Page extract:
*** Begin section ***

The FIFA president, Blatter has admitted world football cannot “turn a blind eye” to the deaths of hundreds of construction workers in Qatar as the country prepares to host the 2022 World Cup. And so far, the ITUC has warned that 4,000 construction workers could die before a ball is kicked if conditions do not improve for the labourers working on infrastructure projects worth an estimated £137bn before the 2022 tournament.
Alarming situation is as – they’re forced to live in squalor, they are indeed pushed to work in extreme heat, often left without enough water for very long hours and then they go home to cook food in unhygienic conditions, live 8, 10, 12 to a room, and even if they want to leave, if they’ve just had enough, they can’t go because the employer has to sign an exit visa or sign the papers to allow them to work for a better employer.
Those concerns were reignited by a report by Britain’s Guardian newspaper last month which alleged that thousands of Nepali migrant workers are enduring dire conditions, and that 44 died over the space of nine weeks this summer. More than half died of heart attacks, heart failure or workplace accidents, it said.

*** End section ***

Information supplied:
*** Begin section ***

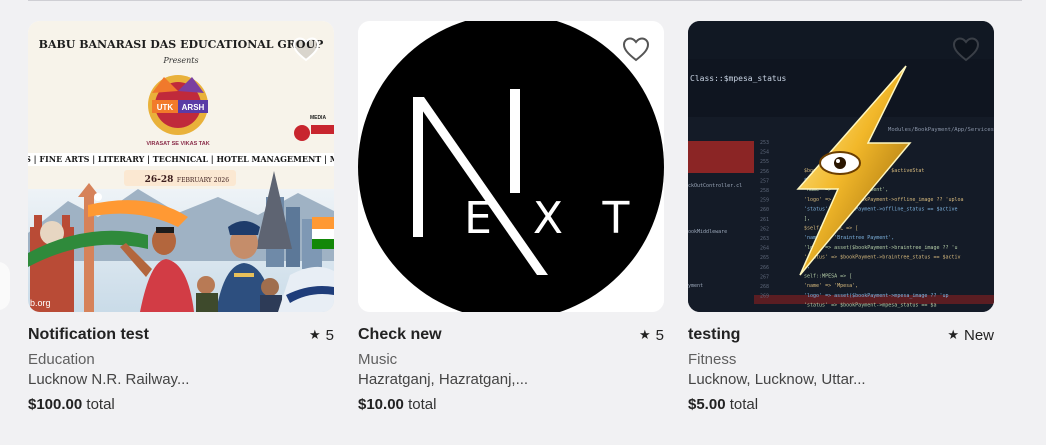 The width and height of the screenshot is (1046, 445). I want to click on code-path-text: Modules/BookPayment/App/Services, so click(941, 130).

*** End section ***

Exercise requirements:
a: In the passage on Qatar's construction workers, how many Nepali migrant workers does the Guardian report say died over nine weeks?
b: Summarize the passage on Qatar's construction workers in two sentences.
The material was drawn from a separate source.

Answers by task:
a: Forty-four Nepali migrant workers died over that nine-week period.

b: FIFA president Blatter has admitted that world football cannot "turn a blind eye" to the deaths of hundreds of construction workers in Qatar, and the ITUC has warned that 4,000 could die before the 2022 World Cup unless conditions improve. The workers live in squalor, up to 12 to a room, labor in extreme heat, and cannot leave without their employer's approval, while a Guardian report alleged that 44 Nepali migrant workers died in nine weeks, more than half from heart attacks, heart failure, or workplace accidents.